Crítica de cine
Percebes y mejillones
Cada vez me gusta menos el mundo en el que vivo. Hay muchas cosas que no puedo entender que ocurran sin que al instante se les ponga remedio. Tampoco me cabe en la cabeza que consideremos un problema aquellas conductas del ser humano que sólo constituyen una reivindicación de los valores individuales frente al imperio de lo colectivo. Para contrarrestar al hombre pensante, los políticos tratan de imponernos el hombre obediente. Esa es la razón por la que muchos de nuestros vecinos de clase media tienen nostalgia de la miseria en la que vivieron sus padres y envidian la libertad de movimientos de sus perros. Nunca estuvo tan mal vista la originalidad, ni fue tan criticada la independencia de criterio. La libertad en cierto modo se ha refugiado en las cárceles y las personas con talento han de ingeniárselas para que no se les note que lo tienen. Aquí todo el mundo escribe una novela que no importa que sea farragosa, confusa o ininteligible. Todo vale con tal de que no contenga ideas relevantes que puedan servir de excusa para que alguien en alguna parte incube la tentación de volverse revolucionario.
La enfermiza obsesión por conservar un cuerpo joven va acompañada desde hace años por el empeño en conservar también una mentalidad adolescente, lo que explica la proliferación de películas llenas de efectos especiales en las que un personaje es importante a partir del momento en el que su principal virtud es la facilidad con la que vuela. Personalmente ya hace tiempo que deserté de las salas cinematográficas, harto de una oferta en la que lo único bueno es la posibilidad de olvidarte de la película al instante de haberla visto. Muchos productos cinematográficos rebosan imaginación y tecnología, pero, ¡demonios!, a mi no me gusta que los personajes hagan en la pantalla las cosas que antes en las películas solo hacían los aviones.

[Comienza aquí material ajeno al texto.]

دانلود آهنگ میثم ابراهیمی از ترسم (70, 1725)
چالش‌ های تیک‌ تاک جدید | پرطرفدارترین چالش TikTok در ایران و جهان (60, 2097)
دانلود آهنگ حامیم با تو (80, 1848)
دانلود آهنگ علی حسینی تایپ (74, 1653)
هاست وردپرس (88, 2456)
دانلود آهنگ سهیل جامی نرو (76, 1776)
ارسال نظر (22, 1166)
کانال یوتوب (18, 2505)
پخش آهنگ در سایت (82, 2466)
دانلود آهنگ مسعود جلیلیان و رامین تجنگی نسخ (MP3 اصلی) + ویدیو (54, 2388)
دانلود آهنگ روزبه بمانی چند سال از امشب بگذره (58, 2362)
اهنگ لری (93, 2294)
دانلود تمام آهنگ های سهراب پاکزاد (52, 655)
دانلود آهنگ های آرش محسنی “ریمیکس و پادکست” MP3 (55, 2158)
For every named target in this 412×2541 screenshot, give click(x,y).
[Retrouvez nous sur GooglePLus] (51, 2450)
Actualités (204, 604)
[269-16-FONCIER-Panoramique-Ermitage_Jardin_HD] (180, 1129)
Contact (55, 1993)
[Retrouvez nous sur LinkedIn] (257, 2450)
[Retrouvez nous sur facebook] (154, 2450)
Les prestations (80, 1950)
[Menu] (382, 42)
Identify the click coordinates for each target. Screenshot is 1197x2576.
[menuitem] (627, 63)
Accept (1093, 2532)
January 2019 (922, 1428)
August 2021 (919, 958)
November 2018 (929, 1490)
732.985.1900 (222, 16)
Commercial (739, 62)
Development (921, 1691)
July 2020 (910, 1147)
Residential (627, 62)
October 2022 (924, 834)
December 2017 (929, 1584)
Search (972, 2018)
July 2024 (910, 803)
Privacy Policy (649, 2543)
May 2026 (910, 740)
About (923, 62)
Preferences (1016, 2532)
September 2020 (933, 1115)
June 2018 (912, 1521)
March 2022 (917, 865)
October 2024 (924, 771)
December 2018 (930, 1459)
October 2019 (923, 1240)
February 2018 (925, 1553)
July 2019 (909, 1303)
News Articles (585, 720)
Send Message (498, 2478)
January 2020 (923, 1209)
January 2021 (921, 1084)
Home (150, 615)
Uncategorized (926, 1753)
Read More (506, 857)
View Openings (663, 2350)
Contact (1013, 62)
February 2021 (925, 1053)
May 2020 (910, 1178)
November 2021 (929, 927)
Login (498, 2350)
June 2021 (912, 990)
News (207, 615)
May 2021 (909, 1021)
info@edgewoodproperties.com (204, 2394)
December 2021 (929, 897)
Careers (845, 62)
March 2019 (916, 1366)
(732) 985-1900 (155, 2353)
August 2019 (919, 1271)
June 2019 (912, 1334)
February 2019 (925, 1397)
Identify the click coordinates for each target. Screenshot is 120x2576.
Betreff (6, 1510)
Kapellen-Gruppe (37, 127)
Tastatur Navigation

Supongo que soy demasiado mayor para lo que se lleva. De hecho, en las salas de mi ciudad hay pocos espectadores que tengan más años que la butaca en la que se sientan a ver cualquiera de esas películas en las que no te perderías nada realmente reflexivo si por culpa de la tormenta se fuese la luz. Y en la literatura ocurre lo mismo. Aquí cualquiera escribe una novela y se queda tan ancho. Nuestro sistema educativo se las ha ingeniado para producir hornadas de iletrados. ¿Decepcionante? Pues sí, tanto como lo sería comer un kilo de percebes y al final de la digestión encontrar en el retrete un supositorio y doscientos gramos de mejillones.